Please lay out all the lines below as a Markdown table with the columns Number and Line, skipping any blank lines. Leave the pictures out of the table.

--- START Input records ---

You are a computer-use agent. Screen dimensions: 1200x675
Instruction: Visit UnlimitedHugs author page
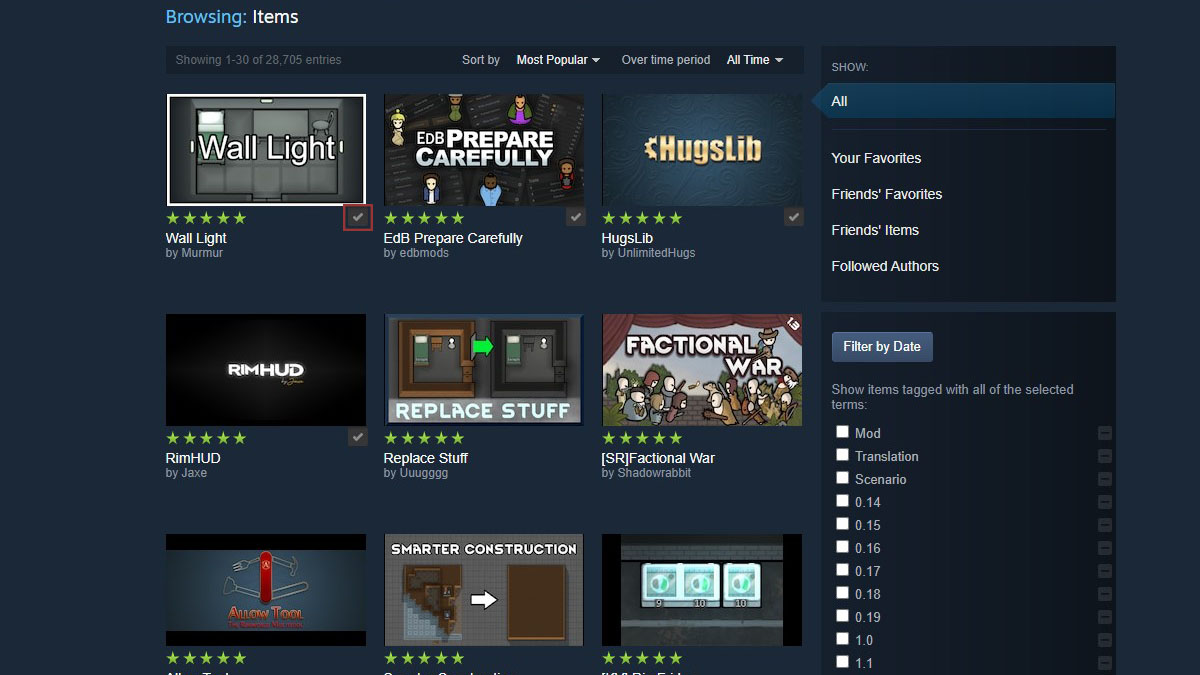pyautogui.click(x=655, y=253)
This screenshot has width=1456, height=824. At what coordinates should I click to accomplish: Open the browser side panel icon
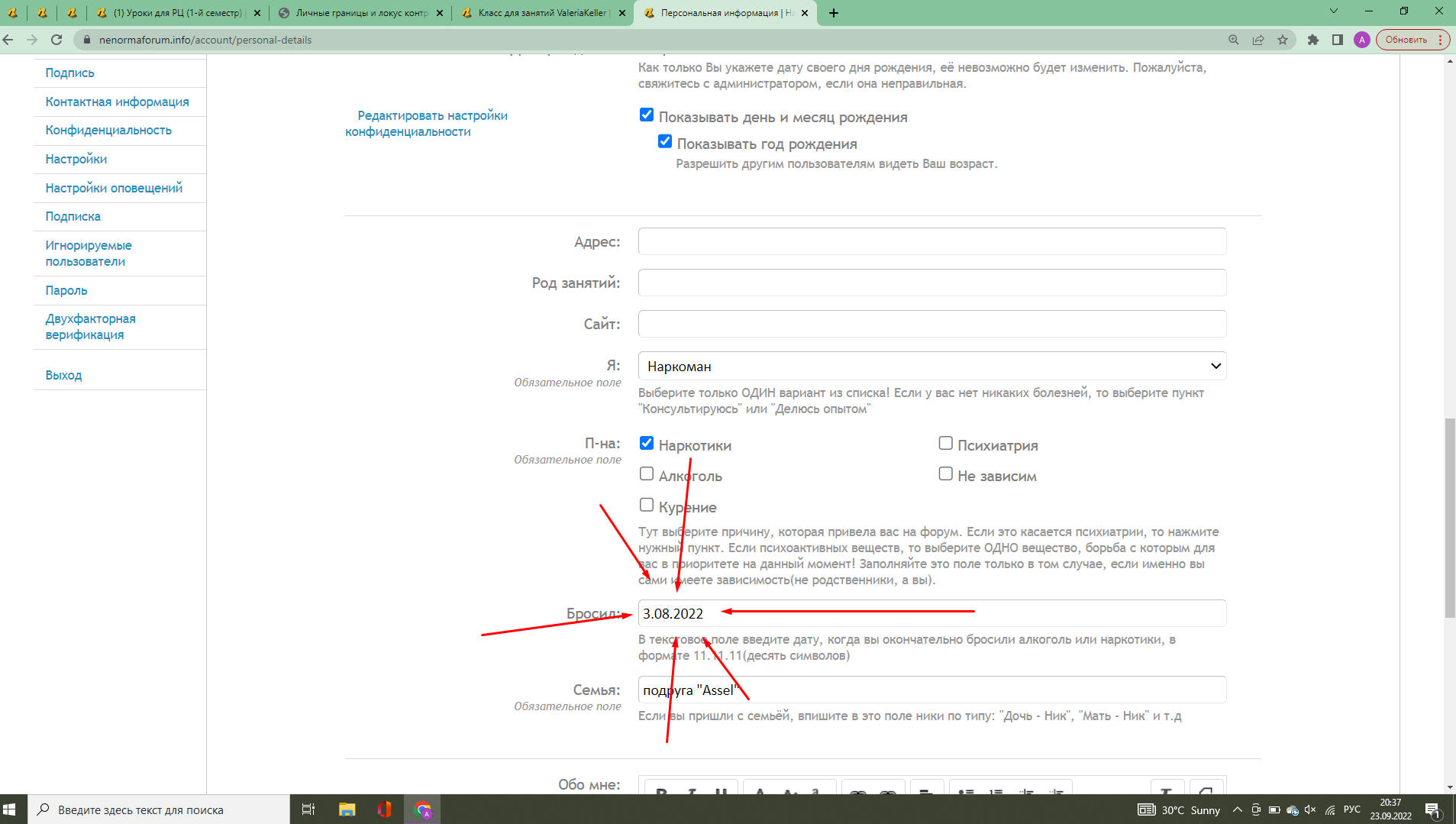1338,40
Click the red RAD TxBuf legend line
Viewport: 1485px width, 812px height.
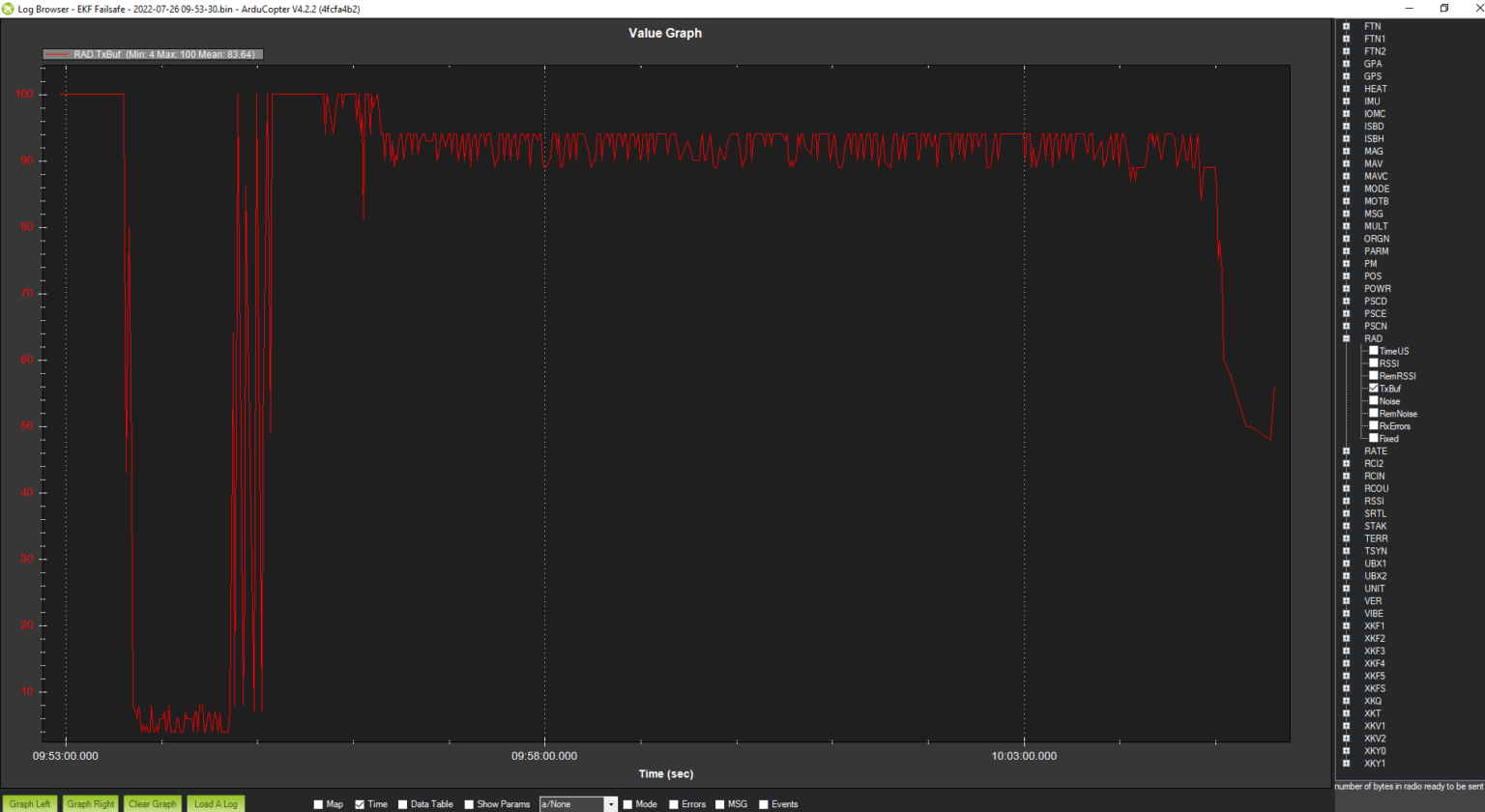pyautogui.click(x=57, y=55)
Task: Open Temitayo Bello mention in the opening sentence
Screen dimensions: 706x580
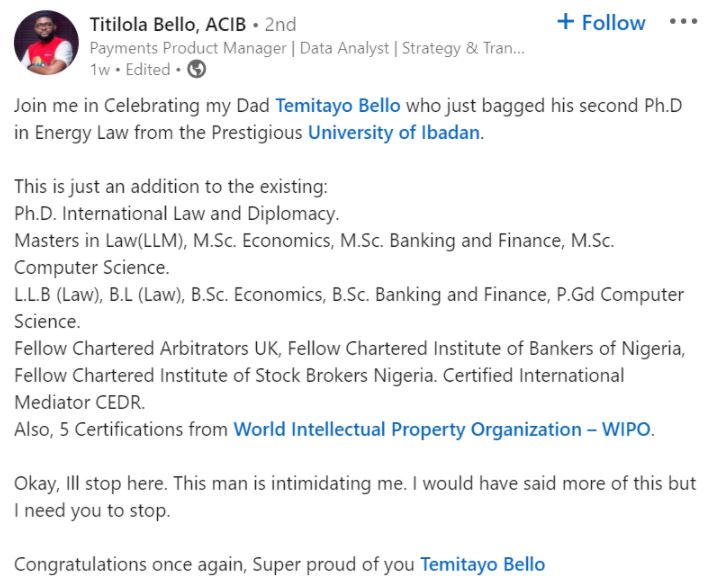Action: tap(336, 105)
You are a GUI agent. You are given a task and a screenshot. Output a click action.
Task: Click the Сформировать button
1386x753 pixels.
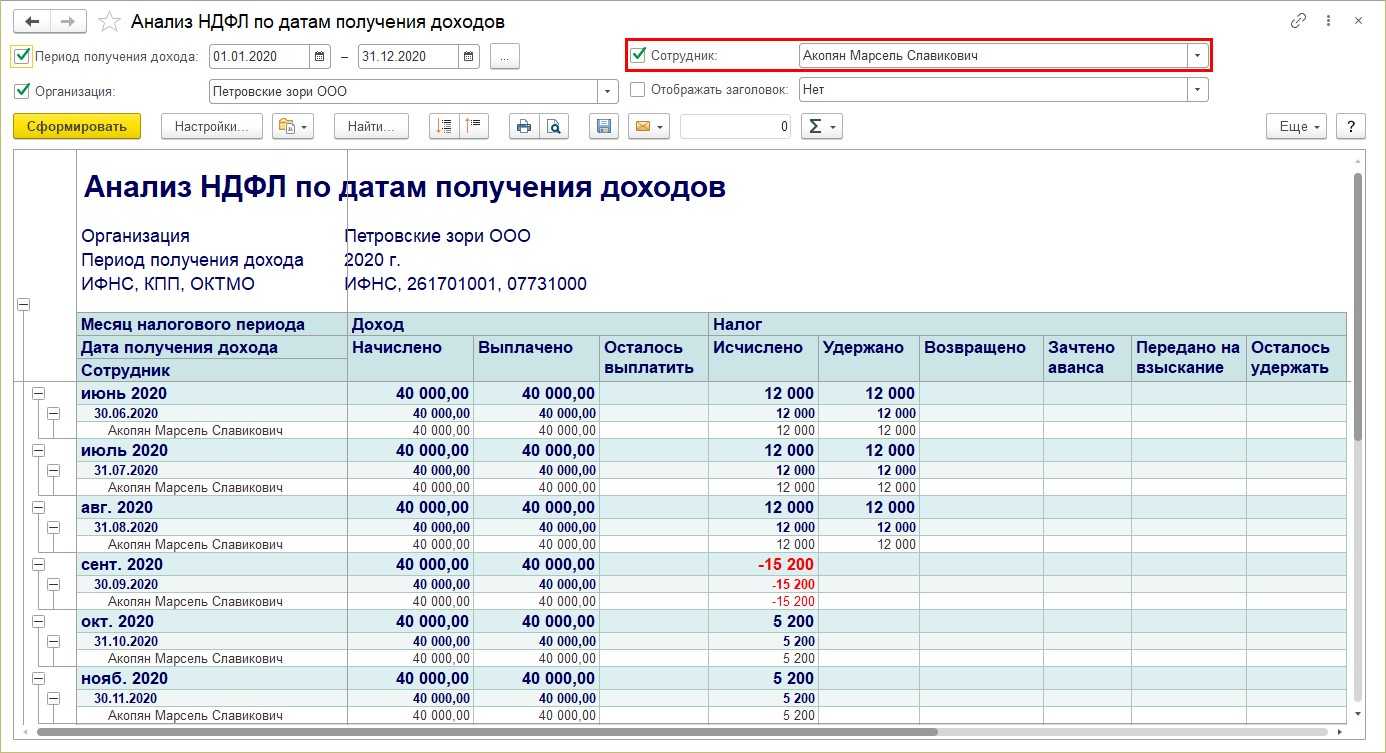point(77,126)
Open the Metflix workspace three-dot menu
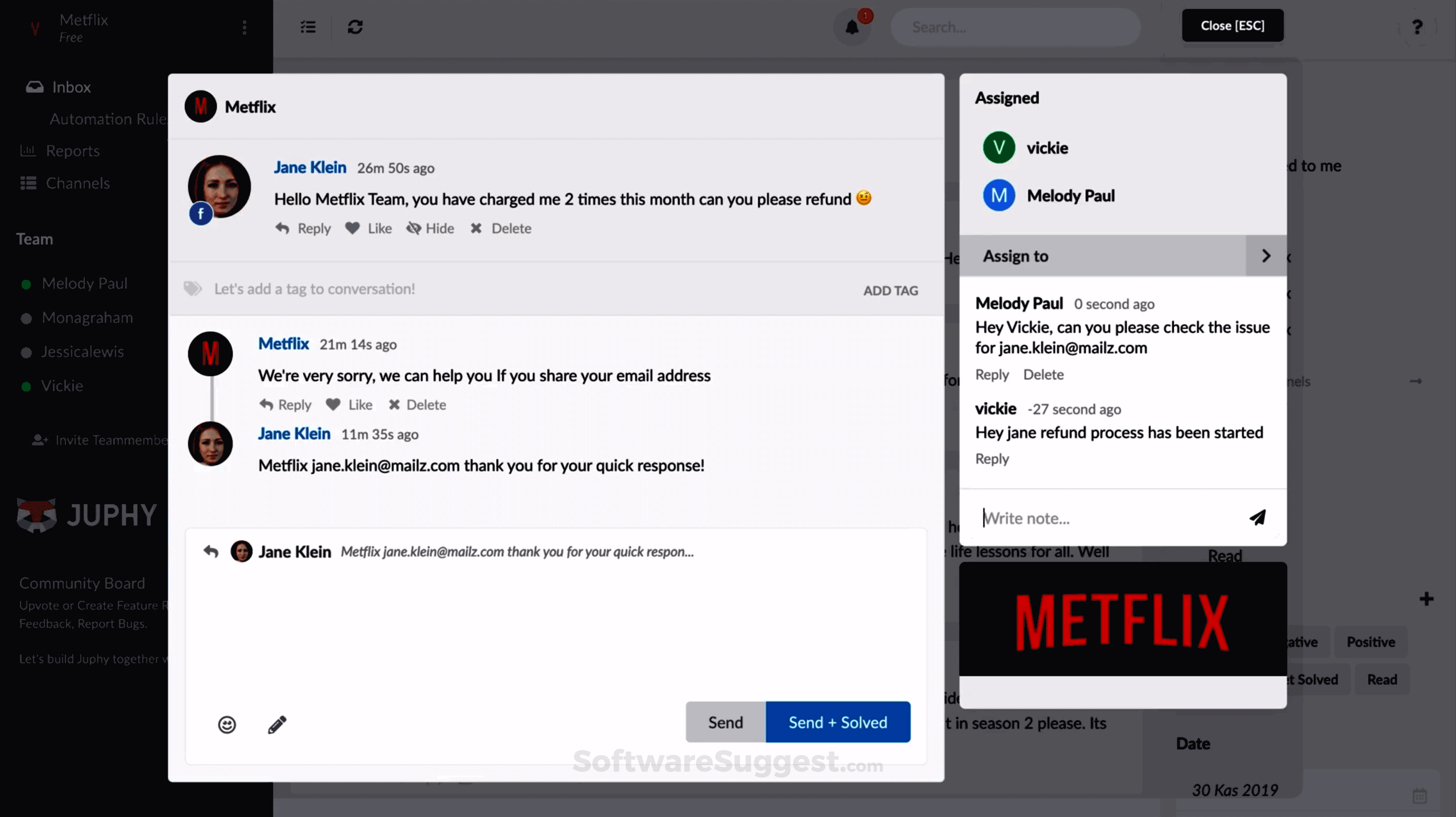1456x817 pixels. [x=245, y=27]
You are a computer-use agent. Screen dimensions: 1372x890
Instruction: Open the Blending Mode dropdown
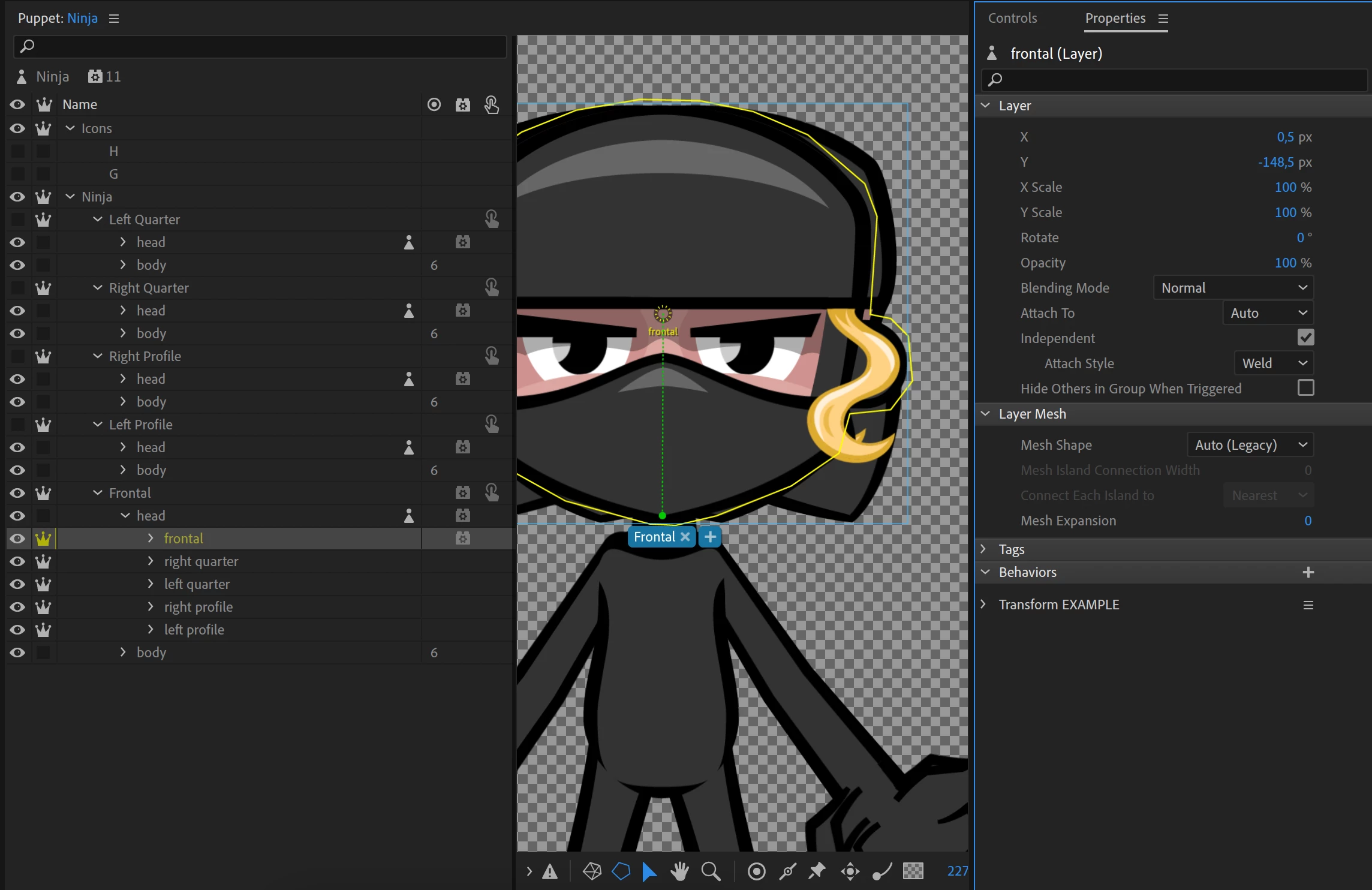1233,288
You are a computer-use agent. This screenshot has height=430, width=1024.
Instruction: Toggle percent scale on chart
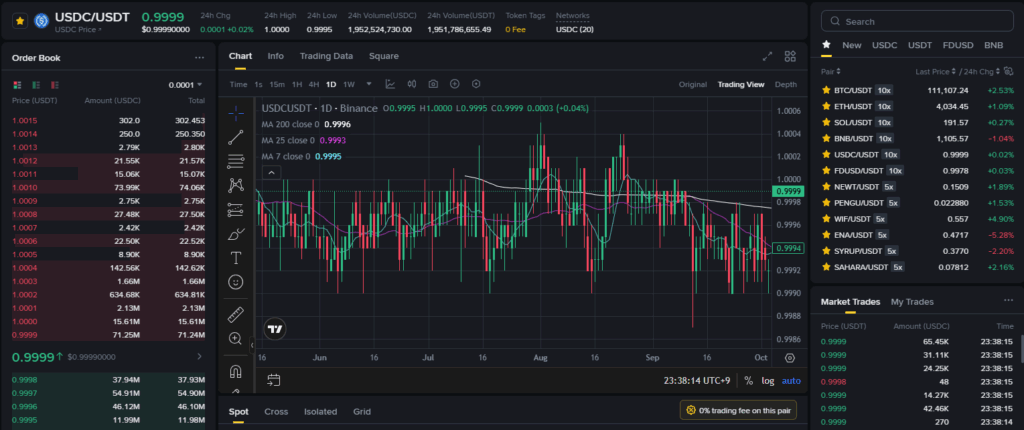pos(748,381)
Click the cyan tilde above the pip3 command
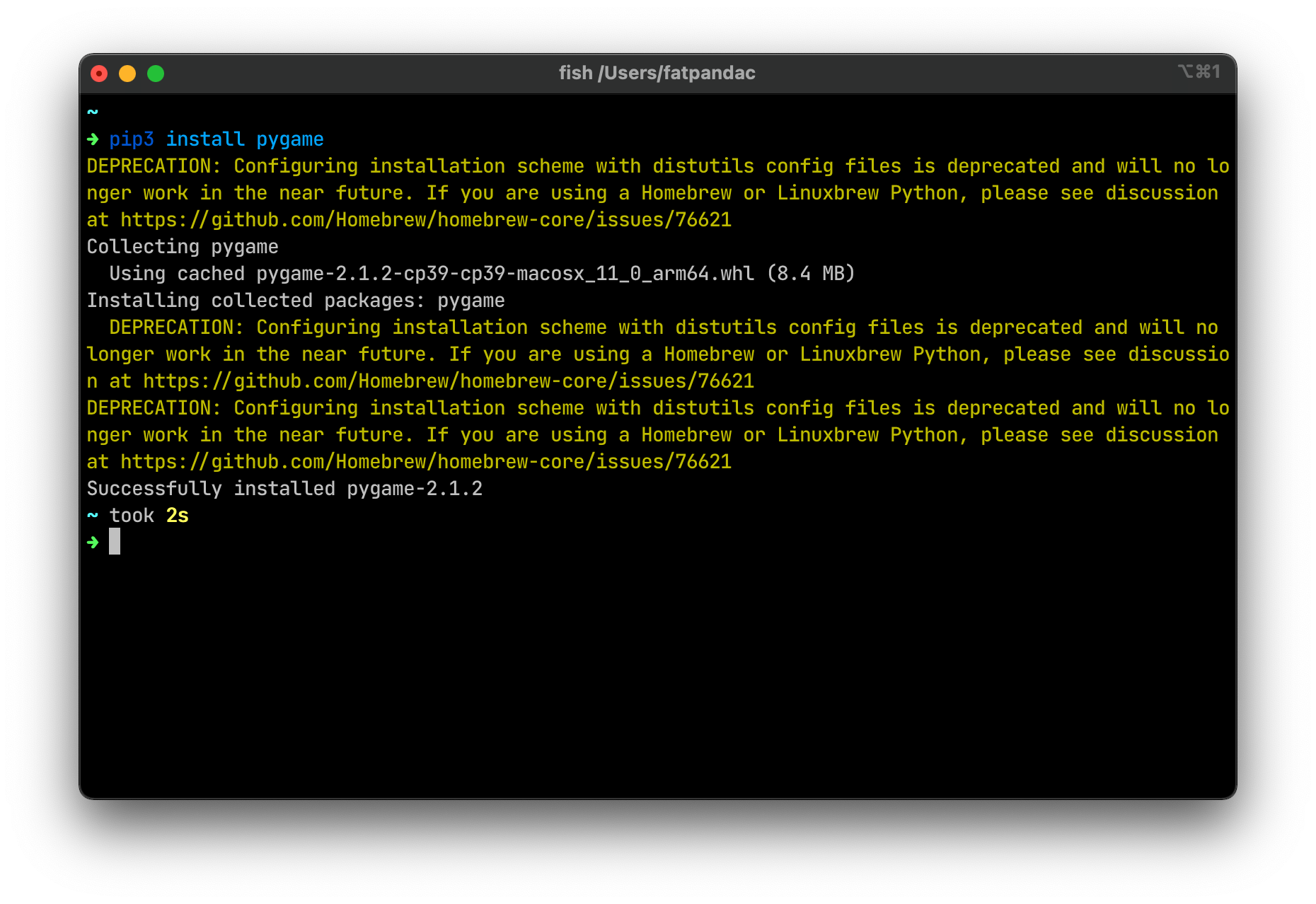 tap(93, 112)
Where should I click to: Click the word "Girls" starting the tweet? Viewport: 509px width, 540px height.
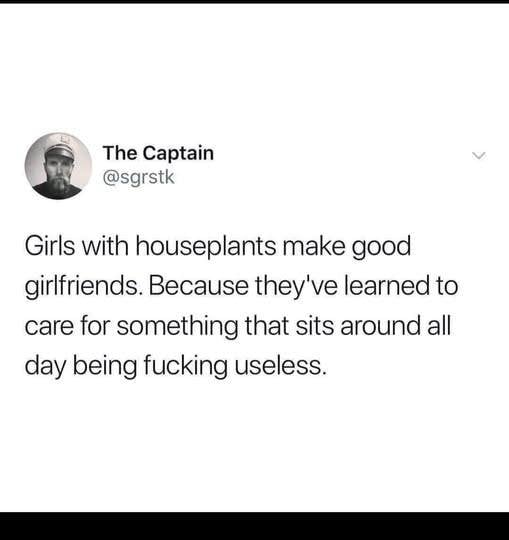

--- END Input records ---

§ Output for this task:
| Number | Line |
|---|---|
| 1 | You are a computer-use agent. Screen dimensions: 1200x675 |
| 2 | Instruction: Visit UnlimitedHugs author page |
| 3 | pyautogui.click(x=655, y=253) |
| 4 | This screenshot has width=1456, height=824. At what coordinates should I click to accomplish: Open the browser side panel icon |
| 5 | 1338,40 |
| 6 | Click the red RAD TxBuf legend line |
| 7 | Viewport: 1485px width, 812px height. |
| 8 | pyautogui.click(x=57, y=55) |
| 9 | Task: Open Temitayo Bello mention in the opening sentence |
| 10 | Screen dimensions: 706x580 |
| 11 | Action: tap(336, 105) |
| 12 | You are a GUI agent. You are given a task and a screenshot. Output a click action. |
| 13 | Task: Click the Сформировать button |
| 14 | 1386x753 pixels. |
| 15 | point(77,126) |
| 16 | Open the Metflix workspace three-dot menu |
| 17 | 1456x817 pixels. [x=245, y=27] |
| 18 | You are a computer-use agent. Screen dimensions: 1372x890 |
| 19 | Instruction: Open the Blending Mode dropdown |
| 20 | 1233,288 |
| 21 | You are a computer-use agent. This screenshot has height=430, width=1024. |
| 22 | Instruction: Toggle percent scale on chart |
| 23 | pos(748,381) |
| 24 | Click the cyan tilde above the pip3 command |
| 25 |  tap(93, 112) |
| 26 | Where should I click to: Click the word "Girls" starting the tweet? Viewport: 509px width, 540px height. |